>> start SUPPLIED PASSAGE

The thing about Peterson is that he is actively trying to sell himself as public intellectual figure, and has very little self-awareness that what he says may not cope with "normie" or "scientific" reality. Even if it's not malicious, I do ask myself why he would go on such lenghts to make himself a public figure if this wasn't some sort of power trip for him. Hence, why I think the question about him from the interview about "his success being proof that he found vulnerable men to exploit" is not inappropriate to inquire on.
Look at Bret Weinstein in contrast. Yes, he went on the Rubin Report and was part of the outrage bubble with the whole Evergreen stuff, but the quietly kept to himself and didn't make an international brand out of his 5 minutes in limelight and even if he's a little quirky (hell, I think most of us are), I'm pretty sure he wouldn't get a cow thread.
Many scientists do do this when they can get a spotlight. Dawkins goes on about religion and I think Dawkins is almost entirely correct regarding everything he says there. I'm not going to blame JBP to use the limelight to talk about various things he's interested in. The internet thrust him into it and academics love sharing their ideas--their ideas are their value as a scientist and it's tied to their own feelings of self-worth. JBP has talked a great deal about his pet "Maps of Meaning" nonsense probably even more than the self-help stuff, which is tied to it.
Bret Weinstein wouldn't have caught on the internet anyway. He's too boring. JBP is not so boring, and way better at handling journalists in an interview. If there's one thing JBP genuinely impresses me over, it's how to handle sketchy journalists.
You want an example of a narcissistic self-inserting scientist on youtube, it's Gad Saad. But not JBP.
That's not to say that JBP isn't a moron on many things, the folktales example being prime evidence for that.
JBP can be summarized by understand how his own psychoanalytic stuff is sometimes viewed within modern psych departments: a goofy, cute little thing crafted by another era that somehow found its way to the present.

>> end SUPPLIED PASSAGE

* YOUR TASK
In the comment about Peterson above, condense the paragraph beginning "Many scientists do do this" into a bulleted list that keeps its main points.

>> start INFORMATION SUPPLIED

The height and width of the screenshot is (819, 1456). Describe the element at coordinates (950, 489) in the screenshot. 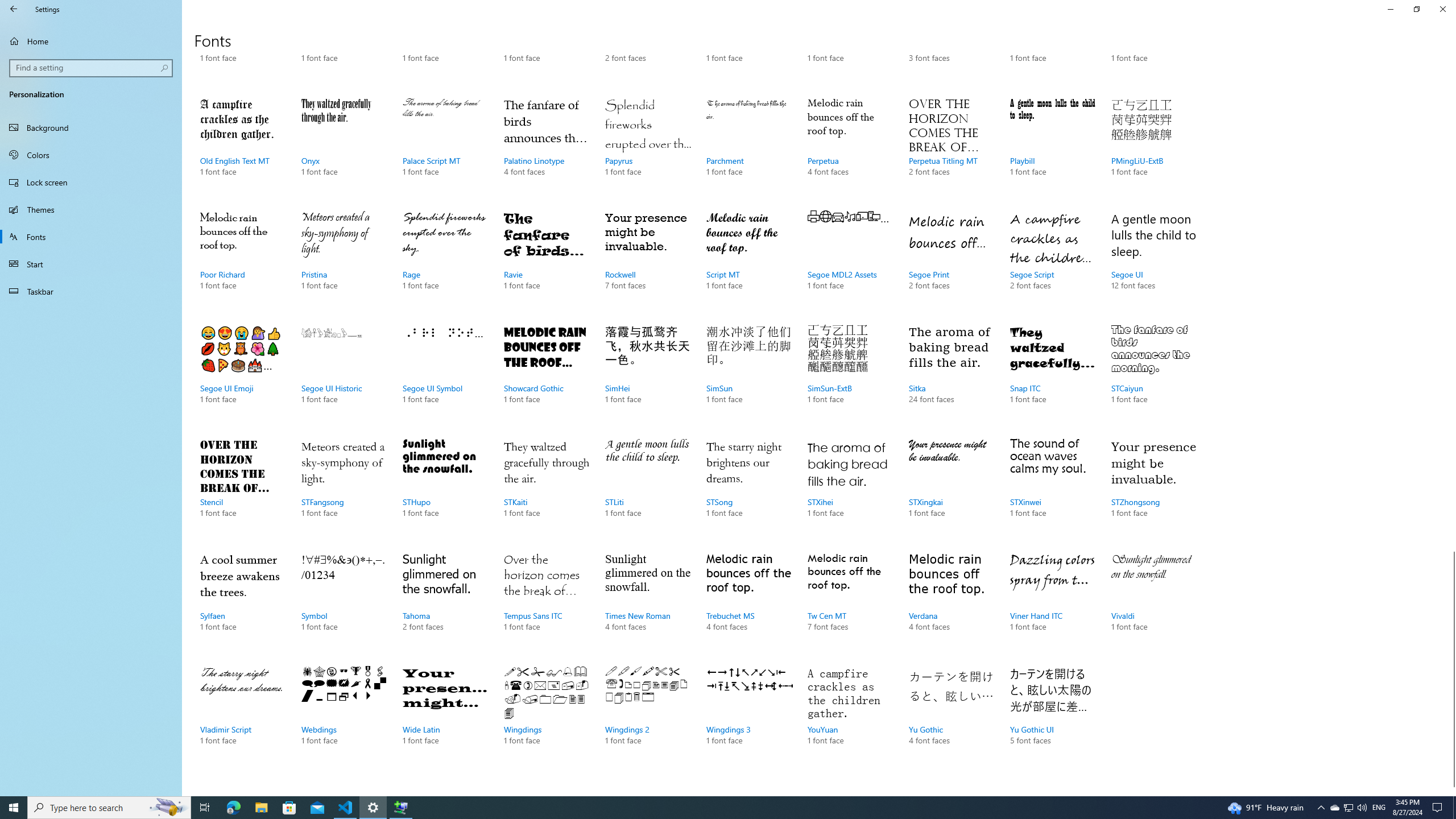

I see `'STXingkai, 1 font face'` at that location.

>> end INFORMATION SUPPLIED

* OUTPUT OF THE EXERCISE
- Many scientists take the spotlight when they can get it. Dawkins, for example, talks about religion, and the writer thinks he is almost entirely correct there.
- The writer won't blame JBP for using the limelight to discuss things he is interested in.
- The internet pushed him into that position. Academics love sharing their ideas, because those ideas are their value as scientists and are tied to their self-worth.
- JBP has talked a great deal about his "Maps of Meaning," which the writer calls nonsense. He has probably talked about it more than the self-help material, which is tied to it.